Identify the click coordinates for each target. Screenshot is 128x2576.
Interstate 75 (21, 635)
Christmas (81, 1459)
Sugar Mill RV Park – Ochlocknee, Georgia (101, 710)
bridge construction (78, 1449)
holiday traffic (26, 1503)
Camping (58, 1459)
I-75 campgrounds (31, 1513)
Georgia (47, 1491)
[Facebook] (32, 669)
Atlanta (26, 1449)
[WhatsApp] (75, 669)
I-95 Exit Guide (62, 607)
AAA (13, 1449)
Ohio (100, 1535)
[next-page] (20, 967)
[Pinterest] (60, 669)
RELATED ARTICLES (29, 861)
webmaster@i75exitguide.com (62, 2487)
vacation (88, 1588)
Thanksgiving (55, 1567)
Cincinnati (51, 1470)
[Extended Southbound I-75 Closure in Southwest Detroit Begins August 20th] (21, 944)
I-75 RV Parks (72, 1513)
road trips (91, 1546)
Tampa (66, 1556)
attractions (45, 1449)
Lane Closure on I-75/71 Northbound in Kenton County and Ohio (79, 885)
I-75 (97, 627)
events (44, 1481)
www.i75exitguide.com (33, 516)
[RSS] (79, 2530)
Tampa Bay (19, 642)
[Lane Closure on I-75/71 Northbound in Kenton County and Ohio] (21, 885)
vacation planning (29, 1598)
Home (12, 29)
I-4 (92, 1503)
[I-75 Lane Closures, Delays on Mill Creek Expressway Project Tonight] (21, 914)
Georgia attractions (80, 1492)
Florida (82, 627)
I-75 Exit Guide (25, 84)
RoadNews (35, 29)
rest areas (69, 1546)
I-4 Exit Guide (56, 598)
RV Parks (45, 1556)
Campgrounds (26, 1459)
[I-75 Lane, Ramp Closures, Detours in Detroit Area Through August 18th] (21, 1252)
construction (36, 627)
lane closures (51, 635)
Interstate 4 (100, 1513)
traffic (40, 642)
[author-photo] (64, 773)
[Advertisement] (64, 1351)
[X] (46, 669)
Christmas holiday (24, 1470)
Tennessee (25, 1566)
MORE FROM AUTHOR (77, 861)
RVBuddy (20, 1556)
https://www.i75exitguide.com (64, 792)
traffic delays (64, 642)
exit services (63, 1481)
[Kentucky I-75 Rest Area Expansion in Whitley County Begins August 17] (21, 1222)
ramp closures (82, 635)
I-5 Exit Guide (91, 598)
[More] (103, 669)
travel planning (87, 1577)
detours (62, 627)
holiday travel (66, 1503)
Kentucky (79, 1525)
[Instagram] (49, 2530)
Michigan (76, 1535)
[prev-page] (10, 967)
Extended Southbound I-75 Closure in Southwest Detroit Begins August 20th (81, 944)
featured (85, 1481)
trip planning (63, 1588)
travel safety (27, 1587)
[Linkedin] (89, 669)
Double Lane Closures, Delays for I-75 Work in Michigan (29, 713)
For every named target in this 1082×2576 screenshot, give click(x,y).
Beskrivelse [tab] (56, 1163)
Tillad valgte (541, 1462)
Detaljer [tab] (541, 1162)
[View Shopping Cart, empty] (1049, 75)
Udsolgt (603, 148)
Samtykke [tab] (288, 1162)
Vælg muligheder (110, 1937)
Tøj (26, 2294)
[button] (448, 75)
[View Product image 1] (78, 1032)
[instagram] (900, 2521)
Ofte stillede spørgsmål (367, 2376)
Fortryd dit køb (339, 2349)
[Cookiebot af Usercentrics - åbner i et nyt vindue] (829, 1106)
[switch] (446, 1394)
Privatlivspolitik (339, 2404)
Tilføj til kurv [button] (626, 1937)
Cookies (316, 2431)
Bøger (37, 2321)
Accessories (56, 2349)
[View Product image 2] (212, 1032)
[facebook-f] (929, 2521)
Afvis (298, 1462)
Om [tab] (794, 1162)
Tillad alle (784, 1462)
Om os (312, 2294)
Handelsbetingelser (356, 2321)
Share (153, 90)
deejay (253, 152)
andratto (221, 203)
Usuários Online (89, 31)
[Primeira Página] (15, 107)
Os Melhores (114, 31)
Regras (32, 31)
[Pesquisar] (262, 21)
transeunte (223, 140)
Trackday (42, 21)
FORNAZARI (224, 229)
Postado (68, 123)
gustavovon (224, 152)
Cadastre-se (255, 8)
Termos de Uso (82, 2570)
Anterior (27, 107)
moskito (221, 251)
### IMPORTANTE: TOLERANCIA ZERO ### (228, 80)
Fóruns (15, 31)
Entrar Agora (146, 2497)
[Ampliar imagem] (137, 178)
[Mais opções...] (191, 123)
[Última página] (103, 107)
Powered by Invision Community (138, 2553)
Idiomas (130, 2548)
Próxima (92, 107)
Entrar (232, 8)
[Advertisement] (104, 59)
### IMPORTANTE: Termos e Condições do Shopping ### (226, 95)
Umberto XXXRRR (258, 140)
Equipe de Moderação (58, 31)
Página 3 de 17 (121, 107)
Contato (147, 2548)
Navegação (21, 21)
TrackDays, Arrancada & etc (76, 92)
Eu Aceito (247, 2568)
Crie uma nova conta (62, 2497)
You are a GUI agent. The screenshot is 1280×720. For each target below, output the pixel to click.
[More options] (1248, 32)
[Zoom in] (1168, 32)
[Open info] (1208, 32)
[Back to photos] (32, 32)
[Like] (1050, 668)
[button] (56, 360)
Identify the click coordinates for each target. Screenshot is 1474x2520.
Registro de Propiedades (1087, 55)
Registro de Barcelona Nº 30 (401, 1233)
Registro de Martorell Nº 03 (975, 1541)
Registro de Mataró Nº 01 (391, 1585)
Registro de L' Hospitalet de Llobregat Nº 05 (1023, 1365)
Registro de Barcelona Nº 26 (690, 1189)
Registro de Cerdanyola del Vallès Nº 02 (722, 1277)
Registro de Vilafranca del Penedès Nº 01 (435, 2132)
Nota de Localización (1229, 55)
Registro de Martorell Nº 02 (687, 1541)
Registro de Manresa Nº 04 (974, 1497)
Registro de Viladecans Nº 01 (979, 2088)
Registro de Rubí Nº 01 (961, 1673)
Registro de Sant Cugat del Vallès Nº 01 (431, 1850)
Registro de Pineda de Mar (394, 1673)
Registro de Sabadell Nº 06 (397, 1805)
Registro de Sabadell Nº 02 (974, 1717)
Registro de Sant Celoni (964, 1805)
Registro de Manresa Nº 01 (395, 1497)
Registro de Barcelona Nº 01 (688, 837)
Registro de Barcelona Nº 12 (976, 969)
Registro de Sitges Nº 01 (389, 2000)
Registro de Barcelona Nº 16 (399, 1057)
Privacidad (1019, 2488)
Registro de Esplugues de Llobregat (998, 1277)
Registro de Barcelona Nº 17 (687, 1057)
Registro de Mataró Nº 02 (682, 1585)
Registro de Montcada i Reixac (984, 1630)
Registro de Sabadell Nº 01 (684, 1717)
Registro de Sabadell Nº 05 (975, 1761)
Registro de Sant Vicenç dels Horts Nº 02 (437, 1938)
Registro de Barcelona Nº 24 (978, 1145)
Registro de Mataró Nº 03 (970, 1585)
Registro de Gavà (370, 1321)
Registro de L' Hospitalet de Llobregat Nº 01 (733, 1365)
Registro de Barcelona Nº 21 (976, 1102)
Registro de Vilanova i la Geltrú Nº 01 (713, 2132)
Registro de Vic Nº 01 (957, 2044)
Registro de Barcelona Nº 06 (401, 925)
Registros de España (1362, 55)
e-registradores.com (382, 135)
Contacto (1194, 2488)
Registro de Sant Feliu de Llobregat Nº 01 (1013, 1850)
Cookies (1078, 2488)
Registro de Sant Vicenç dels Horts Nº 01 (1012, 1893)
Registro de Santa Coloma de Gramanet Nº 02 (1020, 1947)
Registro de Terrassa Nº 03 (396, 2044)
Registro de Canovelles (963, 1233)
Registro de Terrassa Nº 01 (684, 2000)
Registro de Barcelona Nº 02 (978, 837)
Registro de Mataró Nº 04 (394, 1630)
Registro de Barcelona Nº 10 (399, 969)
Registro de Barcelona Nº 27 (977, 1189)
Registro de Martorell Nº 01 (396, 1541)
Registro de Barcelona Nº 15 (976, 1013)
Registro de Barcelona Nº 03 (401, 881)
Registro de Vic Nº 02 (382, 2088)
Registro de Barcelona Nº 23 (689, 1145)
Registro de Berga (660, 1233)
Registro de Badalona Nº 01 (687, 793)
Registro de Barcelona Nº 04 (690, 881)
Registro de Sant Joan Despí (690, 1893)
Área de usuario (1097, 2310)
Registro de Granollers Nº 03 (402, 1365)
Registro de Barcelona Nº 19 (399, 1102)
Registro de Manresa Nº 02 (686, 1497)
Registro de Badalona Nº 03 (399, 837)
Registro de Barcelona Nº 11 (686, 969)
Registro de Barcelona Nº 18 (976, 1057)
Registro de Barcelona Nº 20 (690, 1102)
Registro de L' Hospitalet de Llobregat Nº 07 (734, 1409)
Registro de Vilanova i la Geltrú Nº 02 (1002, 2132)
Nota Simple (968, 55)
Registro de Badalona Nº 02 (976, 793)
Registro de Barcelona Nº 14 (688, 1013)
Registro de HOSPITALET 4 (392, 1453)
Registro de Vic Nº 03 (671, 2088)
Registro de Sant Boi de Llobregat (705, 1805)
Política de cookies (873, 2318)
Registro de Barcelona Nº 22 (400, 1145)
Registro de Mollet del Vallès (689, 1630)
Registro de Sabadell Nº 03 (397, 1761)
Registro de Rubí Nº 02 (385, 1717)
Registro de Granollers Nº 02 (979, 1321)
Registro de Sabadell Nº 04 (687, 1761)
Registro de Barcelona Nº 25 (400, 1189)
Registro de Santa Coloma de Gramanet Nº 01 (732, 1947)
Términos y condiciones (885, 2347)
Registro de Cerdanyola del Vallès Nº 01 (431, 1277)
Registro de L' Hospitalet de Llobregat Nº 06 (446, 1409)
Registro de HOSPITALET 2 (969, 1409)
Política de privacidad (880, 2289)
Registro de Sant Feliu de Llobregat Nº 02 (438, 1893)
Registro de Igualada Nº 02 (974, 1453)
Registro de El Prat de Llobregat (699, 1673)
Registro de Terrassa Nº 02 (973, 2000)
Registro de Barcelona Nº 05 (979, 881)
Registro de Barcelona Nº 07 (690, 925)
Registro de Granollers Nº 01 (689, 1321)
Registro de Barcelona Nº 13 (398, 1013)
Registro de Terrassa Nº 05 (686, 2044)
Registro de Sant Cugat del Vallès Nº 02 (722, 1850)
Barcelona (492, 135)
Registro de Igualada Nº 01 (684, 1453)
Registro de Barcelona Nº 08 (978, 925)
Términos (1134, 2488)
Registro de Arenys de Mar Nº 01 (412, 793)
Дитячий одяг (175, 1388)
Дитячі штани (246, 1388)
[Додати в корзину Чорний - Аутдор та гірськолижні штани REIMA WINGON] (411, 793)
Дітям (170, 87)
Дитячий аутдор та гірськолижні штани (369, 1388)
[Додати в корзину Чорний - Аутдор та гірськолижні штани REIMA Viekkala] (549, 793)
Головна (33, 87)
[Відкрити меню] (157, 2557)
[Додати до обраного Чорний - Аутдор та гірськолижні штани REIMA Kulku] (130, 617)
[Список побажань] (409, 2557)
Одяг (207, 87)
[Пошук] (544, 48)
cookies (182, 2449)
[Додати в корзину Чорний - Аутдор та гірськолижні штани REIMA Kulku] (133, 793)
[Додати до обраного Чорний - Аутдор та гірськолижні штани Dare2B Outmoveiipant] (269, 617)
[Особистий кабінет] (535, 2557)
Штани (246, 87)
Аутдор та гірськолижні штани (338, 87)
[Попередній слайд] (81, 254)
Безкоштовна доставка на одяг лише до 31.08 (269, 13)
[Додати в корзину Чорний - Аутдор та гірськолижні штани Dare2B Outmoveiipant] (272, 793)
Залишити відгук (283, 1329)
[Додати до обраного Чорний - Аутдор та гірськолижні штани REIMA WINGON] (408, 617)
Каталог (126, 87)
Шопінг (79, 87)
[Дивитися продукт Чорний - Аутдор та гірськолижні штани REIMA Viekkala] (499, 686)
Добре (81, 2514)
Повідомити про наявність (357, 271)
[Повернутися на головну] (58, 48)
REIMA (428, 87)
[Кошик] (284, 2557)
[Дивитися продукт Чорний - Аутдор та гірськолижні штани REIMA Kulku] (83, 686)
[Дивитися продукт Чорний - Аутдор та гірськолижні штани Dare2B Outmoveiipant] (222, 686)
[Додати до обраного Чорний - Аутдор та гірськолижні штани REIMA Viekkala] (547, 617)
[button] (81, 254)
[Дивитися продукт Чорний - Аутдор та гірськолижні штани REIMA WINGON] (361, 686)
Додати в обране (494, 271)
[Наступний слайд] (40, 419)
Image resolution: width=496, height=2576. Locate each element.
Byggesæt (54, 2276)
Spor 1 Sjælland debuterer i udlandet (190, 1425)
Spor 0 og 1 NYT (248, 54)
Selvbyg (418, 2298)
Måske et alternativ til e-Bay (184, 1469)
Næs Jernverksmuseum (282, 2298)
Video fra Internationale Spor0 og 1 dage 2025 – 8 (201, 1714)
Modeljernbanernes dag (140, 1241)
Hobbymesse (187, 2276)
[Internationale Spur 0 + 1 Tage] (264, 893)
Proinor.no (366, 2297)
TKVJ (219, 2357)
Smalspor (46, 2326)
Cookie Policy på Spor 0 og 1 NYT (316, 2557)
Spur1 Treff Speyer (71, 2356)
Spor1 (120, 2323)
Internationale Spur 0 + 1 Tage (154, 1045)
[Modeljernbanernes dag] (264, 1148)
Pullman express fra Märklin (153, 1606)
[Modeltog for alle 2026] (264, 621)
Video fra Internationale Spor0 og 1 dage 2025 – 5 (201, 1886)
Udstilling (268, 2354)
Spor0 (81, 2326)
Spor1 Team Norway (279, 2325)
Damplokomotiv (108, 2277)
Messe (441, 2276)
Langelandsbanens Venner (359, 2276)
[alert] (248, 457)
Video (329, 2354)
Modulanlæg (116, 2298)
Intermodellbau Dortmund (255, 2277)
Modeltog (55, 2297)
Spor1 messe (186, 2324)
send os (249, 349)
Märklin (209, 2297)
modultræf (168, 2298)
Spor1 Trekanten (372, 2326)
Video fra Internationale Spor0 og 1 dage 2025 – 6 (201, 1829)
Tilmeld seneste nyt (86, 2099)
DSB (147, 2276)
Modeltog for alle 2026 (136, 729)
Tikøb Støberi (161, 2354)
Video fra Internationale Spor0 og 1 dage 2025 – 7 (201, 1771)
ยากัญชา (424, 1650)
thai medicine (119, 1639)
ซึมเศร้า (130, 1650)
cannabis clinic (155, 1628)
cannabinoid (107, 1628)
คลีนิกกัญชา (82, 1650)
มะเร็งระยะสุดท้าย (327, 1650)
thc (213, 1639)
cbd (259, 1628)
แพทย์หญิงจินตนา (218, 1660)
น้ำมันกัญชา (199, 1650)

_WHAT YOU SHOULD DO_: In the entries above, find the line with "Måske et alternativ til e-Bay (184, 1469)" and the line with "Video fra Internationale Spor0 og 1 dage 2025 – 5", then set down exactly those two and every line between them, nothing else.

_RESPONSE TO THE EXERCISE_:
Måske et alternativ til e-Bay (184, 1469)
Næs Jernverksmuseum (282, 2298)
Video fra Internationale Spor0 og 1 dage 2025 – 8 (201, 1714)
Modeljernbanernes dag (140, 1241)
Hobbymesse (187, 2276)
[Internationale Spur 0 + 1 Tage] (264, 893)
Proinor.no (366, 2297)
TKVJ (219, 2357)
Smalspor (46, 2326)
Cookie Policy på Spor 0 og 1 NYT (316, 2557)
Spur1 Treff Speyer (71, 2356)
Spor1 (120, 2323)
Internationale Spur 0 + 1 Tage (154, 1045)
[Modeljernbanernes dag] (264, 1148)
Pullman express fra Märklin (153, 1606)
[Modeltog for alle 2026] (264, 621)
Video fra Internationale Spor0 og 1 dage 2025 – 5 (201, 1886)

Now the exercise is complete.